La justice de la Nouvelle-Zélande rejette l’appel du tueur des musulmans

5:51 - May 01, 2026
Code de l'info: 3495420
IQNA-Le suprémaciste blanc Brenton Tarrant a été débouté jeudi de sa demande d’appel visant à faire annuler sa condamnation pour le massacre de 51 personnes dans deux mosquées de Christchurch en Nouvelle-Zélande en 2019, selon des documents judiciaires.

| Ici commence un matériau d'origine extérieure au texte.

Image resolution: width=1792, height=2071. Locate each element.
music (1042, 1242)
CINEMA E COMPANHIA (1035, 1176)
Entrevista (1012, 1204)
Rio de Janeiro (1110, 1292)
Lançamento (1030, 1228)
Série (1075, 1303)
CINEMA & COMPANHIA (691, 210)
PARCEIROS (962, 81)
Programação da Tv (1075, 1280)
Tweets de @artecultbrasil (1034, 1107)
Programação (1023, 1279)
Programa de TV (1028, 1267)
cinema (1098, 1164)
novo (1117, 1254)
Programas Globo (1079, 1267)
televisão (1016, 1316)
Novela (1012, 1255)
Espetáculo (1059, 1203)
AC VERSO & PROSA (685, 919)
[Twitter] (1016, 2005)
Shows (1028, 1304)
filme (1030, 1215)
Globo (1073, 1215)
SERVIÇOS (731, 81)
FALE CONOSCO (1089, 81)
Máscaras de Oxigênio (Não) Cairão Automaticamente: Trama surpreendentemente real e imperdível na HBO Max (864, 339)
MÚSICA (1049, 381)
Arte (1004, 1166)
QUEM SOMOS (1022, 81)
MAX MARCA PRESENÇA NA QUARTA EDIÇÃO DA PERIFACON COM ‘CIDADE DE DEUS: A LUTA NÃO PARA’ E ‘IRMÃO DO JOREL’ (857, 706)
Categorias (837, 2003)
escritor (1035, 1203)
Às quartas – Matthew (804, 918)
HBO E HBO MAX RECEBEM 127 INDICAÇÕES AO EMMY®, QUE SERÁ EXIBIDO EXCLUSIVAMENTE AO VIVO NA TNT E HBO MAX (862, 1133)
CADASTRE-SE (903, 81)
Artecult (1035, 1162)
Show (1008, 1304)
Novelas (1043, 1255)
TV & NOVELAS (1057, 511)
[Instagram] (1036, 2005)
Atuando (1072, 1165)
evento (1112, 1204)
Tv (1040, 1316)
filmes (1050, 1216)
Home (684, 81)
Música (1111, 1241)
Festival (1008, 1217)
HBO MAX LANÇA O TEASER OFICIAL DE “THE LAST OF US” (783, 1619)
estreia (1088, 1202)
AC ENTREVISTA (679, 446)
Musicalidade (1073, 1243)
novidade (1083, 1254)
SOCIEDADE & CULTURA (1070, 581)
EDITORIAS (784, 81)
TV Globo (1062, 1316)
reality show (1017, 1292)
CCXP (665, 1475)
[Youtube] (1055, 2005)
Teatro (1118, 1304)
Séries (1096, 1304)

Brenton Tarrant, 35 ans, avait reconnu être l’auteur de la tuerie de masse la plus meurtrière de l’histoire moderne du pays, et avait été condamné à la prison à perpétuité en août 2020.
 
Le 15 mars 2019, il avait ouvert le feu à l’arme automatique pendant la prière du vendredi dans deux mosquées de Christchurch, grande ville de l’île du Sud, tout en filmant ses actes pendant 17 minutes et après avoir publié en ligne un manifeste raciste.
 
 
Il est depuis incarcéré dans une unité spéciale de la prison d’Auckland pour détenus présentant un risque extrême, avec très peu de contacts avec l’extérieur ou les autres prisonniers.
 
Il a comparu en février devant la cour d’appel de Wellington, soutenant que des conditions «inhumaines» de détention pendant son procès l’avaient rendu incapable de prendre des décisions rationnelles au moment de plaider coupable ou non coupable.
 
«La Cour n’accepte pas les preuves fournies par M. Tarrant concernant son état mental», peut-on lire dans la décision rendue jeudi.
 
Le témoignage de M. Tarrant «comporte des incohérences et ses déclarations sont en contradiction avec les observations détaillées des autorités pénitentiaires, ainsi qu’avec les évaluations des professionnels de santé mentale réalisées au moment où il a plaidé coupable», est-il détaillé.
 
«Immense soulagement»
Le collège de trois magistrats a estimé que les aveux de M. Tarrant étaient volontaires et qu’«il n’avait subi aucune contrainte ni pression pour plaider coupable».
 
«Les preuves démontrent de manière accablante qu’il ne souffrait d’aucun impact psychologique significatif résultant de ses conditions de détention au moment où il a reconnu les faits», ont statué les juges.
 
Brenton Tarrant a cherché, selon les juges, à abandonner la procédure une semaine après avoir interjeté appel en février. Sa requête, signée sous un «pseudonyme de son invention», a été rejetée car elle n’était ni daté, ni certifiée par un témoin.
 
Dans une seconde note déposée quelques jours plus tard, et cette fois en règle, il a affirmé son souhait de ne «plus avoir d’avocat» et estimé que l’appel ne devait pas se poursuivre car «cela conduirait probablement à une erreur judiciaire».
 
La Cour a finalement jugé que la demande d’appel était «totalement dénuée de fondement».
 
Des avocats représentant les familles ont fait aprt de leur «immense soulagement» après du média public RNZ.
 
«Les familles, et franchement nous tous, serons épargnés par le traumatisme de devoir revivre les événements du 15 mars lors d’un nouveau procès», ont-ils déclaré.